Data listing section start

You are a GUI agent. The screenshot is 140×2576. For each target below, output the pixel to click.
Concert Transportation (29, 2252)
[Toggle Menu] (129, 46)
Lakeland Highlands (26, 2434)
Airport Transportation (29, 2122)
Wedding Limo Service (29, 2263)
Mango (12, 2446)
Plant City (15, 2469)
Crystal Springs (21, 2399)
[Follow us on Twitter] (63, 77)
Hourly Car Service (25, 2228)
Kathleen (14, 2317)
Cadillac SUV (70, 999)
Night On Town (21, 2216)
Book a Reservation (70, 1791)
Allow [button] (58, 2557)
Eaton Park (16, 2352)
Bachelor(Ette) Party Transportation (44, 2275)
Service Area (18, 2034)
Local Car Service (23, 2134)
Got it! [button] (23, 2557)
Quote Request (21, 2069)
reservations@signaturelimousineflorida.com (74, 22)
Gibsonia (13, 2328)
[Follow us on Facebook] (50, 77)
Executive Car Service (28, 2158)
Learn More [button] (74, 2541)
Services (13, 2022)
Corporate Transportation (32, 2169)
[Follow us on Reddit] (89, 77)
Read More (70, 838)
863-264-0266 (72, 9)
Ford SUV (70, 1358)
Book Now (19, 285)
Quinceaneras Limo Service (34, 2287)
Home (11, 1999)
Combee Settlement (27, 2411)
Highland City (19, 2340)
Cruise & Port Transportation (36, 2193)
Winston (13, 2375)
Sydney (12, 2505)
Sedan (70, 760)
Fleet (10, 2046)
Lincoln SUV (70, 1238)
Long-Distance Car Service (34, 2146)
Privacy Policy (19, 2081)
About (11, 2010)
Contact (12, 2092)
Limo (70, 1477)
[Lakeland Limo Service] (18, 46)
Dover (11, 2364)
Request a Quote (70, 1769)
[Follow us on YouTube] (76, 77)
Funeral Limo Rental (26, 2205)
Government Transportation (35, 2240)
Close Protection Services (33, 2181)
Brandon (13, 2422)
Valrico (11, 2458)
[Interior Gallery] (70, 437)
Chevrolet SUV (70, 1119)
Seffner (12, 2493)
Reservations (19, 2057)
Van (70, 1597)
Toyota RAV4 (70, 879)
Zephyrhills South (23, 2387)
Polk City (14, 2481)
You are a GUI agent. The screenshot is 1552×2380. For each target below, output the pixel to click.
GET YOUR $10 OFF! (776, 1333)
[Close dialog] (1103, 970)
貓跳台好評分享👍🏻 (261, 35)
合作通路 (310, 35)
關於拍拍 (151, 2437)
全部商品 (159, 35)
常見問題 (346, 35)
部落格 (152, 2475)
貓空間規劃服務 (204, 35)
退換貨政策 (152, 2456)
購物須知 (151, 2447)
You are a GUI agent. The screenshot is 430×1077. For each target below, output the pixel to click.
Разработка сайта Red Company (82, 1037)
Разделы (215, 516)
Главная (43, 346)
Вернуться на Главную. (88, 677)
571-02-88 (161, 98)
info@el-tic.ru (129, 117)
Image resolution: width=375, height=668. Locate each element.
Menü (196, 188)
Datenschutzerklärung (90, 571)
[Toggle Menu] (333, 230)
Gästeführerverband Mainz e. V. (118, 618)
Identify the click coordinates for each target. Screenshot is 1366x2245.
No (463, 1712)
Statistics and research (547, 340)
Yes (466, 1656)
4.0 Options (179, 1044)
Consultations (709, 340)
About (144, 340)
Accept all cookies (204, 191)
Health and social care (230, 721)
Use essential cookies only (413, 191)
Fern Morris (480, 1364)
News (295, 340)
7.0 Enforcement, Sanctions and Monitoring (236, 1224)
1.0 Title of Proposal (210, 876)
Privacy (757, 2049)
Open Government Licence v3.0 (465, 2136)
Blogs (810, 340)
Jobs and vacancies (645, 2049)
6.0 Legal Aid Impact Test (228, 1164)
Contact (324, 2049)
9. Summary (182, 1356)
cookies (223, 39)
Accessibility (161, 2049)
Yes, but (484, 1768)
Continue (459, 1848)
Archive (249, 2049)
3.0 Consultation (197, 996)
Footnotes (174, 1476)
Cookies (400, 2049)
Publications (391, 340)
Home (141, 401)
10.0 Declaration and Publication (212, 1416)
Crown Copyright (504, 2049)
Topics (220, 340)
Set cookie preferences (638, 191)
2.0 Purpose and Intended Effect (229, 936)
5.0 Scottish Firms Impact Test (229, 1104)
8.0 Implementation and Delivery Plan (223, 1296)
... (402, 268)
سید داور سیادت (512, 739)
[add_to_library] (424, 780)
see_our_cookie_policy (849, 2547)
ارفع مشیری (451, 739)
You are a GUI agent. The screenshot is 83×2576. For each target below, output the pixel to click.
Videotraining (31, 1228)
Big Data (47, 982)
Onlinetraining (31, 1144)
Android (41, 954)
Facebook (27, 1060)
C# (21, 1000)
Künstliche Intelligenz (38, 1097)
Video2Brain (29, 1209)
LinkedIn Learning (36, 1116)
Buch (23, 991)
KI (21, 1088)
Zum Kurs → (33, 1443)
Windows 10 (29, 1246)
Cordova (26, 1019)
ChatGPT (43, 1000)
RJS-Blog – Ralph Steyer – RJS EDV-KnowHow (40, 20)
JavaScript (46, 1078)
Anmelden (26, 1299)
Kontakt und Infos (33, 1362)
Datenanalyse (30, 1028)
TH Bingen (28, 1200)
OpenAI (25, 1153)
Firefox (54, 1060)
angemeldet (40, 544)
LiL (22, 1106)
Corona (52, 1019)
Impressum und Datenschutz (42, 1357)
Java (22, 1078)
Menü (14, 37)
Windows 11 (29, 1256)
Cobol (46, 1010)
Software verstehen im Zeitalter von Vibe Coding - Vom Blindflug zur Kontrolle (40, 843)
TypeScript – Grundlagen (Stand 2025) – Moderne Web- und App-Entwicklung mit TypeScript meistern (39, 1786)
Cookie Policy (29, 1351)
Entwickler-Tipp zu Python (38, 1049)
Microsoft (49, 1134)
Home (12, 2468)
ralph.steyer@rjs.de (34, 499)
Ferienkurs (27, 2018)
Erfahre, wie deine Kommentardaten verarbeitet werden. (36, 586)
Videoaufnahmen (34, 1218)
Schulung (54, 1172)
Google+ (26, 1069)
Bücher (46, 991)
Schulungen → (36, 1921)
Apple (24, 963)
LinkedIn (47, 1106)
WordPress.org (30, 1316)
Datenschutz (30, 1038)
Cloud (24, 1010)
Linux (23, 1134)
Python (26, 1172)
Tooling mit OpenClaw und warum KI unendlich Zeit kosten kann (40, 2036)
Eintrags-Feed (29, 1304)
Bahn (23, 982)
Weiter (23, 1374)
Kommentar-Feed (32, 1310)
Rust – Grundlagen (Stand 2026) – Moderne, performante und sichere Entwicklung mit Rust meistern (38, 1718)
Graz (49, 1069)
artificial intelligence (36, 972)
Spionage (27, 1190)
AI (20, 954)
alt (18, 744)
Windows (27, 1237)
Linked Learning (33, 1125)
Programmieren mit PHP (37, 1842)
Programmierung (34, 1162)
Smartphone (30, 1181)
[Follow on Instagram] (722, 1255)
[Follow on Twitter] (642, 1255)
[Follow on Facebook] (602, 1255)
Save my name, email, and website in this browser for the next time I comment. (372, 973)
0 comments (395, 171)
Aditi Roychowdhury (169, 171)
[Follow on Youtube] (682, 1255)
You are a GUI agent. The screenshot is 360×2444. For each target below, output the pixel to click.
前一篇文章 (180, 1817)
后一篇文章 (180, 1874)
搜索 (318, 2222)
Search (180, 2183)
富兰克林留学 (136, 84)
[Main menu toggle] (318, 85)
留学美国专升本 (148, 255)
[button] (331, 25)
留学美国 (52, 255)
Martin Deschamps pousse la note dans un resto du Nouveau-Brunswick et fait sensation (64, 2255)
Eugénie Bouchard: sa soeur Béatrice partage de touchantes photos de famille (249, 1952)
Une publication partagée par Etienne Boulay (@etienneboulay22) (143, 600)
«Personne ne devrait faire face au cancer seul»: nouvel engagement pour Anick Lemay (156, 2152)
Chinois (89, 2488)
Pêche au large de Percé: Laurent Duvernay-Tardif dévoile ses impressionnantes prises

Data listing section end

## To do
The expected answer is an exact copy of the lines above, beginning at the line with "C# (21, 1000)" and ending at the line with "Ferienkurs (27, 2018)", with both ends in.

## The completed task
C# (21, 1000)
Künstliche Intelligenz (38, 1097)
Video2Brain (29, 1209)
LinkedIn Learning (36, 1116)
Buch (23, 991)
KI (21, 1088)
Zum Kurs → (33, 1443)
Windows 10 (29, 1246)
Cordova (26, 1019)
ChatGPT (43, 1000)
RJS-Blog – Ralph Steyer – RJS EDV-KnowHow (40, 20)
JavaScript (46, 1078)
Anmelden (26, 1299)
Kontakt und Infos (33, 1362)
Datenanalyse (30, 1028)
TH Bingen (28, 1200)
OpenAI (25, 1153)
Firefox (54, 1060)
angemeldet (40, 544)
LiL (22, 1106)
Corona (52, 1019)
Impressum und Datenschutz (42, 1357)
Java (22, 1078)
Menü (14, 37)
Windows 11 (29, 1256)
Cobol (46, 1010)
Software verstehen im Zeitalter von Vibe Coding - Vom Blindflug zur Kontrolle (40, 843)
TypeScript – Grundlagen (Stand 2025) – Moderne Web- und App-Entwicklung mit TypeScript meistern (39, 1786)
Cookie Policy (29, 1351)
Entwickler-Tipp zu Python (38, 1049)
Microsoft (49, 1134)
Home (12, 2468)
ralph.steyer@rjs.de (34, 499)
Ferienkurs (27, 2018)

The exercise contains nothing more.